Here is a quote from Irenaeus, one of the early church Fathers from my morning devotionals to help set the scene of what took place the day of Pentecost as reported in Acts chapter 2.
God “had promised through the prophets that in these last days he would pour out his Spirit on his servants and handmaids, and that they would prophesy. So when the Son of God became the son of Man, the Spirit also descended upon him, becoming accustomed in this way to dwelling with the human race, to living in them and to inhabiting God’s creation. The Spirit accomplished the Father’s will in people who had grown old in sin, and gave them new life in Christ. Luke says that the Spirit came down on the disciples at Pentecost, after the Lord’s ascension, with power to open the gates of life to all nations and to make known to them the new covenant. So it was that the people of every language joined in singing one song of praise to God, and scattered tribes, restored to unity by the Spirit, were offered to the Father as the gift of first fruits of all nations.” (Irenaeus, Bishop of Lyons c. 202) (Italics added)
It was at Pentecost when the Spirit came on the disciples to open the way to all nations for life in this new covenant.
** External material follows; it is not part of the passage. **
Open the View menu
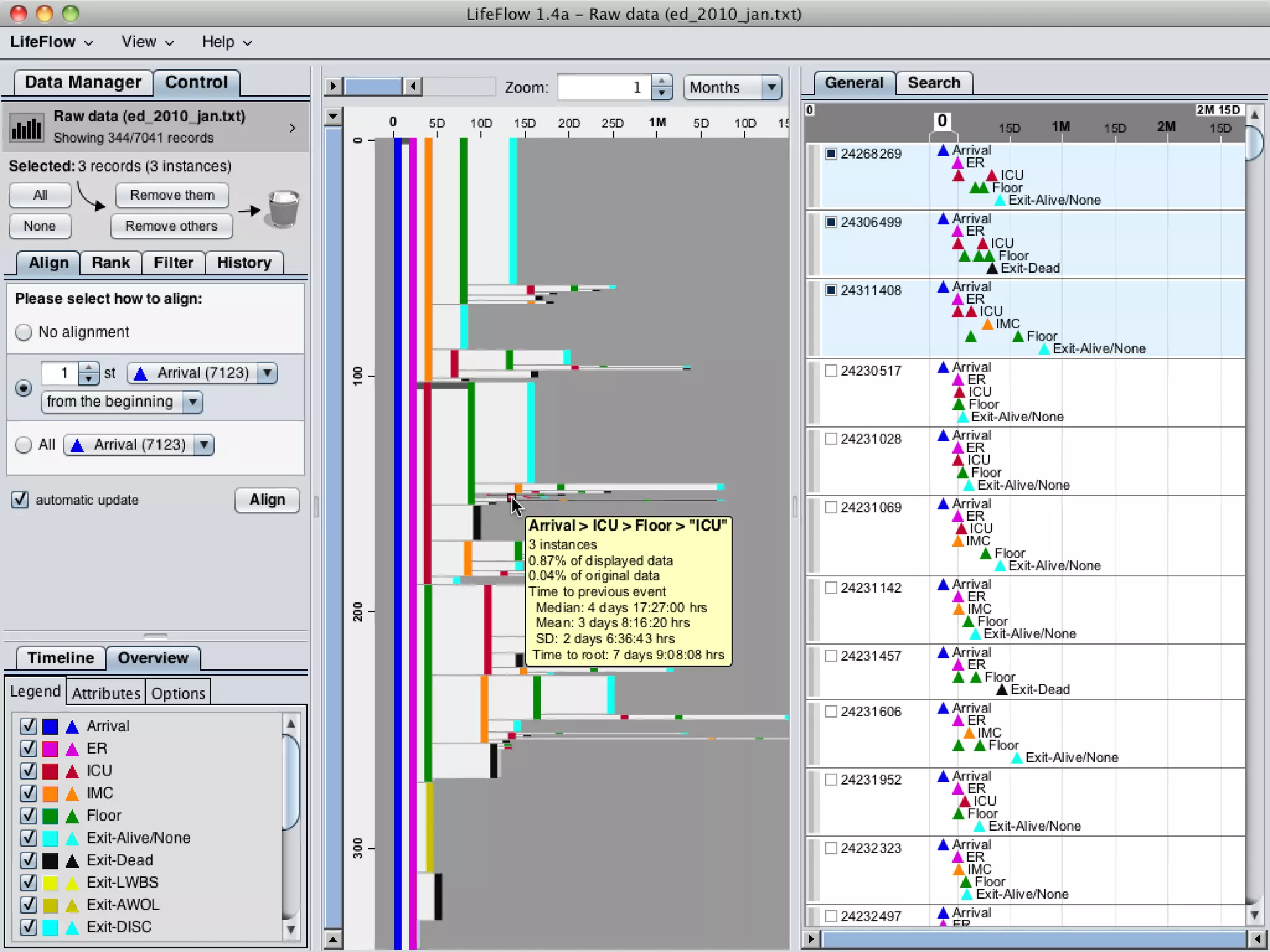pyautogui.click(x=146, y=42)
In reverse action of the sinful act of the people of Genesis 11 who were judged by God for their haughty response. As the result, God created language barriers to destroy their vaunting pride. The Spirit used language the day of Pentecost to unify his universal church. And today all three streams of the church, Eastern, Western and Protestant, respond in celebration of the birthday of the church. It is the Spirit who always brings unity, from then till now. I ask myself this question, “Why do we who are members of his church, engage in so much injurious criticism of our brothers and sisters? If the church is being formed by the Spirit, why do we think we have the right to criticize what he does?” As our ancient brother Irenaeus said, people of every language,…sing one song of praise,…scattered tribes, restored unity,…gift of first fruits of all nations.
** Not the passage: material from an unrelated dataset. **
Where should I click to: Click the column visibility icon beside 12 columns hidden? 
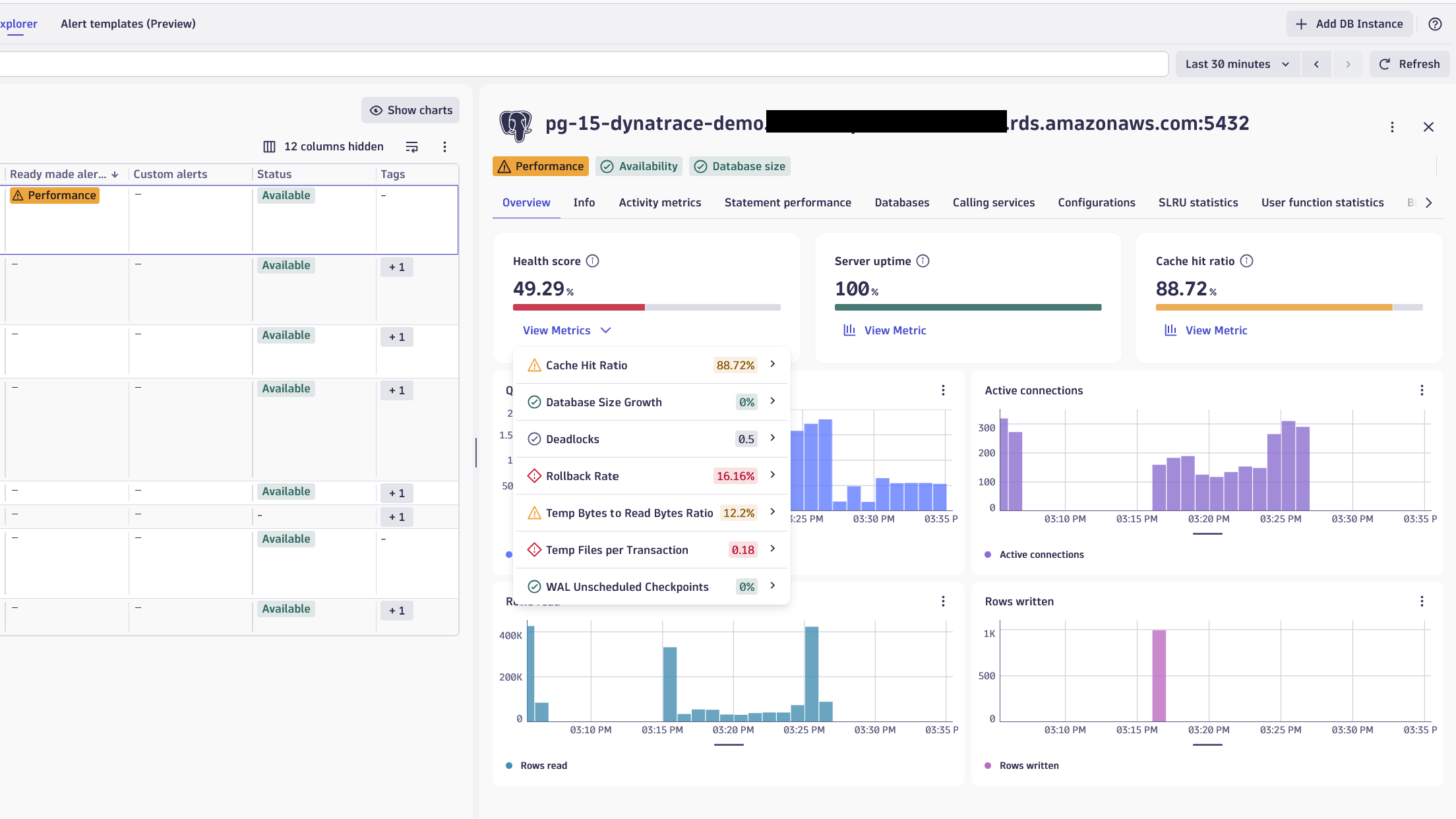pos(268,146)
When the Spirit unifies he does so in ways that allows us to decide our preferences as to style of worship, polity of governance, etc. Thus the church has a vast array of expressions as demonstrated in the numerous cultural perspectives. To be unified does not mean we all have to be the same. Just as the three persons of the Trinity are distinct yet unified as one, so we may display to the world we are one. For as Paul says to the Ephesians and to us, “There is one body and one Spirit, just as you also were called in one hope of your calling; one Lord, one faith, one baptism, one God and Father of all who is over all and through all and in all.”
(Eph 4:4-5) To respond as Jesus prayed for us, is to “become perfectly one, so that the world may know that you sent me and loved them even as you loved me.” (Jn 17:23b)
Knowing these truths, I had a wonderful sense of gratitude on Pentecost Sunday, that God would allow me to be part of what he is doing in the world. Once a year the church can have a festive birthday party as we bow in worship of the Triune God.